I applied to Washington University’s campus helpline in the fall of my freshman year, after spotting a recruitment flyer on the back of a bathroom-stall door. For four years, I spoke with survivors who could not bear to walk down their dorm hallways because their rapist lived two doors away. I learned that it’s hard enough to sit through class when you’re dealing with the internal turmoil that dogs you in the aftermath of sexual assault, but that it’s even harder to succeed in your education—or even meet your own basic needs—when your rapist is your neighbor. I listened to survivors debate whether they should abandon their dreams of medical school because the trauma of their assault made focusing on organic chemistry impossible.

Many of the helpline calls sounded similar to conversations I had with my own friends. Like the friend who told me she felt unsafe because her perpetrator was in the same 20-person program as her. That meant that every semester she had at least one class, and sometimes up to four, with him over the course of her schooling. Sitting in the room with the man who sexually assaulted her became a graduation requirement.

In fact, it’s not difficult to measure my time in college in acts of violence committed against my friends.

I know this is not uncommon; students across the country could jot down detailed lists of assaults nearly identical to mine. Campus sexual violence happens when a perpetrator feels entitled to power and control. If they act on it and experience zero or negligible disapproval from their peers and school administrators, their actions seem permissible, even validated. And so the script repeats, as it did every year while I was in school, and as it does every year on virtually every campus coast to coast.

Such a systemic problem demands a national response, yet instead of calling out institutional and cultural indifference, Secretary of Education Betsy DeVos has written about eliminating the 2011 “Dear Colleague” letter, a critical aspect of the federal government’s commitment to join activists in breaking this cycle. The letter outlines the obligation of any university receiving federal funding to protect students against gender-based violence, including, among other stipulations, the obligation to provide survivors accommodations in areas such as housing, academics, and mental-health services.

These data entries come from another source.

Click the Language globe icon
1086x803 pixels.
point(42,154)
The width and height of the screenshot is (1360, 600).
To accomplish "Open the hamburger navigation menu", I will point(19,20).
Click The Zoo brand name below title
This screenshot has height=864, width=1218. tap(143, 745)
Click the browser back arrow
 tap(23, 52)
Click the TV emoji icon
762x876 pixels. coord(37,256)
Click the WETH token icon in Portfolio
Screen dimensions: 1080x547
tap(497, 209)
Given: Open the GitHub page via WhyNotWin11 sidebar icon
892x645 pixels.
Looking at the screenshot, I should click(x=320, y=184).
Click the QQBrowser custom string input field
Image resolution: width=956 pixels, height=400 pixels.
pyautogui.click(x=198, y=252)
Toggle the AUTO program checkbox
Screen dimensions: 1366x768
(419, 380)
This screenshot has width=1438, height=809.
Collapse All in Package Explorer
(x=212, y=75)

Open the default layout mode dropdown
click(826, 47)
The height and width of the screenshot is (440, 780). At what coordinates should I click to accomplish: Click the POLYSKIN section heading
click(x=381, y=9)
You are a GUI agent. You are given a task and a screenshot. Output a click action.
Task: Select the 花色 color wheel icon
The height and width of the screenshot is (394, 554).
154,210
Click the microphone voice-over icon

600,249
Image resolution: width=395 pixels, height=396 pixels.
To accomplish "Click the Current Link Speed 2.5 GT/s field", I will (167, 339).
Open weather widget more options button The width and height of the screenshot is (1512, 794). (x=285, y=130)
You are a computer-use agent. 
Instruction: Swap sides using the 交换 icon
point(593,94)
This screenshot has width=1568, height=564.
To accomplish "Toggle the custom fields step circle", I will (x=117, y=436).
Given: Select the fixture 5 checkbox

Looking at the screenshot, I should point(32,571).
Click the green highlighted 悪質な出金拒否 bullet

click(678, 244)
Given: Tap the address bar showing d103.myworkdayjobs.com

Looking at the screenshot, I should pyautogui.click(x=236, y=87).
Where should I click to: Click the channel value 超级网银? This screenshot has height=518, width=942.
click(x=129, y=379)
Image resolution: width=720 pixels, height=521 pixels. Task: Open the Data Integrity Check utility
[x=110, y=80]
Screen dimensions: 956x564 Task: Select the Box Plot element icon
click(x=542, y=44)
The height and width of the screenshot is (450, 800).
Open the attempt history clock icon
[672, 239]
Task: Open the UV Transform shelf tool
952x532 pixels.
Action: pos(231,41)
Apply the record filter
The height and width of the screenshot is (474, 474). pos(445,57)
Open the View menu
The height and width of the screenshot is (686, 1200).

I’ve seen how the “Dear Colleague” letter can make a difference. This past March, just weeks before graduation, one of my closest friends was raped by a classmate in my bedroom. Before that night, one last finals period stood between her and graduation. After, panic attacks, insomnia, and depression made the diploma seem impossible. She disclosed to the director of the campus Relationship & Sexual Violence Prevention Center (RSVP Center), who then contacted her professors about academic accommodations. Despite agreeing to the director’s request, one professor personally e-mailed my friend, telling her that he needed more information before he would consider making accommodations. Luckily, she knew her rights as a student survivor. She notified the RSVP Center director, who explained to the professor that his request was not appropriate, and that under Title IX he must grant reasonable accommodations. She was able to graduate on time with honors.

As student activists committed to combating sexual and intimate-partner violence, my peers and I will continue doing our part to insist that violence is unjustifiable. We will call out those who are complicit or complacent in the face of interpersonal violence because we will accept nothing short of a world where every student can pursue their education in an environment free from violence.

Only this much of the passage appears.